Abstract

Inertial sensors based on MEMS technology are fast becoming ubiquitous with their adoption into many types of consumer electronics products, including smart phones, tablets, gaming systems, TV remotes, toys, and even (more recently) power tools and wearable sensors. Now a standard feature of most smart phones, MEMS-based motion tracking enhances the user interface by allowing response to user motions, complements the GPS receiver by providing dead-reckoning indoor navigation and supporting location-based services, and holds the promise of enabling handset optical image stabilization in next-generation handsets by virtue of its lower cost and small form factor. This tutorial provides an overview of MEMS technology and describes the essential features of the mechanical systems underlying the most common sensors accelerometers and gyroscopes. It also highlights some fundamental trade-offs related to mechanical system dynamics, force and charge transduction methods, and their implications for the mixed-signal systems that process the sensor outputs.
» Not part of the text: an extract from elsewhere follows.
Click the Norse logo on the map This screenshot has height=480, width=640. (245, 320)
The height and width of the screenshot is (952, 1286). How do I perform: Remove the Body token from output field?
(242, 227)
The presentation of an energy-based metric allows a comparison of the performance of competing sensor solutions. For each type of sensor, descriptions of the underlying mechanical theory, canonical sensor architectures, and key design challenges are also presented. Finally, the tutorial reviews multisensor silicon MEMS/CMOS monolithic integration, which is driving the cost and form factor reduction behind the current proliferation of these devices.